Why are interest rates on the rise?

Our problem is the Australian economy hasn’t had a recession in 15 years. Because we’ve been expanding for 15 years, unemployment has been continually falling over that period. And excess capacity - the amount of buildings and equipment out there for the workforce to expand into - we’ve been using that up too.

So right now we’re pretty much at the limits as to how fast the Australian economy can grow. Unemployment is below 5 percent, and that’s the lowest unemployment has been any time in the last 30 years in terms of capacity utilisation. The highest level we’ve had any time in the last 20 years is 85 percent, and now we’re 83 percent.

So really, the economy can’t continue to grow, it can’t continue to accelerate. Really what has to happen is the Reserve Bank has to slow the economy slightly. And the only way it can slow the economy is by pushing up interest rates. Now we’ve seen interest rates go up half a percent this year to 6 percent.

Our view, however, is that in spite of that happening, what we see is that the economy continues to accelerate. We are getting strong investment from overseas in building new mines, new railways, new ports and new infrastructure.

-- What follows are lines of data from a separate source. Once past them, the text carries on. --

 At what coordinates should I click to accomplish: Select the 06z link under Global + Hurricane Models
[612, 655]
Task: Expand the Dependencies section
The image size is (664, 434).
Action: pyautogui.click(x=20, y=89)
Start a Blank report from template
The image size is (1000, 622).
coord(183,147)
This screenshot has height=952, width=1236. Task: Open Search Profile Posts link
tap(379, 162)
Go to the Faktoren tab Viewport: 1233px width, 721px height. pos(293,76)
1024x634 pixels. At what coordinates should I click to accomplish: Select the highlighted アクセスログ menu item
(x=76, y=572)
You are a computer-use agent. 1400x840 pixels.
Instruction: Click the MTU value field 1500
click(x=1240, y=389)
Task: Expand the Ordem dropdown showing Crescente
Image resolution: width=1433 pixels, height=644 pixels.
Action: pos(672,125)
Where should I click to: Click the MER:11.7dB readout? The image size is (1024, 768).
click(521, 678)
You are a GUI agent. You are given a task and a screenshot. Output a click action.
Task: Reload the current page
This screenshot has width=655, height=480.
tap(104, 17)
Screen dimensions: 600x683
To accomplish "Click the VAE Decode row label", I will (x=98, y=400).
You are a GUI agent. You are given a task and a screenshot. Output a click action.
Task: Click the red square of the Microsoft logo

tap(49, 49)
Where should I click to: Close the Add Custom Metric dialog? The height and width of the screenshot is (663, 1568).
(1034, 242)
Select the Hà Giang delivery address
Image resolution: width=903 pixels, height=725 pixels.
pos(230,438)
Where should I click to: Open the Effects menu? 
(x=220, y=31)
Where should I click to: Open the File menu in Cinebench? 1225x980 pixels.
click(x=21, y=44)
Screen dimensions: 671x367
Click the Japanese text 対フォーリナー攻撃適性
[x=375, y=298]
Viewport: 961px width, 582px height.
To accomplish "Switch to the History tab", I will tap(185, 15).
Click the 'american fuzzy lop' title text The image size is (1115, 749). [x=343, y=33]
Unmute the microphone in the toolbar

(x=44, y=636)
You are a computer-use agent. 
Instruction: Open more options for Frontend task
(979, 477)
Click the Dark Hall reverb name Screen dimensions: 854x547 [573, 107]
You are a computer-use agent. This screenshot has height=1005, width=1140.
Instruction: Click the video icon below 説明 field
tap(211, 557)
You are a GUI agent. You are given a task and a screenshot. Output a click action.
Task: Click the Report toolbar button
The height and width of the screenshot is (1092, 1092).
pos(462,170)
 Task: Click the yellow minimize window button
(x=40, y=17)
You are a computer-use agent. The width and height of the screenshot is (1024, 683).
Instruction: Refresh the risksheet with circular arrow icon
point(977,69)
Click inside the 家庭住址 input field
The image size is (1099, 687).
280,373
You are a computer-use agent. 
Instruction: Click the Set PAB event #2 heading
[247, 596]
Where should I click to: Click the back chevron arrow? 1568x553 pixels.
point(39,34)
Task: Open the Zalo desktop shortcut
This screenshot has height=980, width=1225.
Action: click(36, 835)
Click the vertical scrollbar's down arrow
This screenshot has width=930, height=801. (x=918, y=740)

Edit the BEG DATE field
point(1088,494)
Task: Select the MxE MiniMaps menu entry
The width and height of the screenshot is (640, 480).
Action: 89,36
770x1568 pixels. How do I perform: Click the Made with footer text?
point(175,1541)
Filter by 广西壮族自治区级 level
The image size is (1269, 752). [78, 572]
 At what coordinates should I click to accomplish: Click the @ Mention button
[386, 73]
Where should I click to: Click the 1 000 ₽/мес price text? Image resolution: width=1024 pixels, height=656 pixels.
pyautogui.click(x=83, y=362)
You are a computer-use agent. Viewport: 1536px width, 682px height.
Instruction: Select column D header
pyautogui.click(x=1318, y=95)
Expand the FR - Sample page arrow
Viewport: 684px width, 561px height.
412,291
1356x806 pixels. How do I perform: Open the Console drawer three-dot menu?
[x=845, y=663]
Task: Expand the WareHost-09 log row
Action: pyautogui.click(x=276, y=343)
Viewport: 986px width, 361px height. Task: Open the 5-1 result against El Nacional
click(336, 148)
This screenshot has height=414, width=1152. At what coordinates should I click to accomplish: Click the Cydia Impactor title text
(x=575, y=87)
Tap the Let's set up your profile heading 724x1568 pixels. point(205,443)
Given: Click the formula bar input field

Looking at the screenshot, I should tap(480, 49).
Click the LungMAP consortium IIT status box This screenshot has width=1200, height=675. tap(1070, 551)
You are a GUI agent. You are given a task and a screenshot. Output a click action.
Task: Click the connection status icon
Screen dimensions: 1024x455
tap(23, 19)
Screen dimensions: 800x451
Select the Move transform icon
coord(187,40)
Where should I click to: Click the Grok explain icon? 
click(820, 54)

The result is that the economy needs to be slowed further. So our conclusion is that, even though rates have already gone up half a percent, they will need to go up another half a percent between now and the middle of next year.

When rates get to 6.5 percent in the middle of next year, that’s still lower than they were in the previous similar cycle in the middle of the 1990s. Rates then got to a peak of 8.5 percent. So even though rates will go up over the year ahead, they will be still lower than they were 10 years ago.

How will the rate rise affect the stockmarket?

In terms of the stockmarket, the effect of interest rates on the stockmarket doesn’t work through short term interest rates. It’s these short term rates that the Reserve Bank influences when it puts up the cash rate, or the 90 day bank bill rate for example, and that can put up housing loan interest rates.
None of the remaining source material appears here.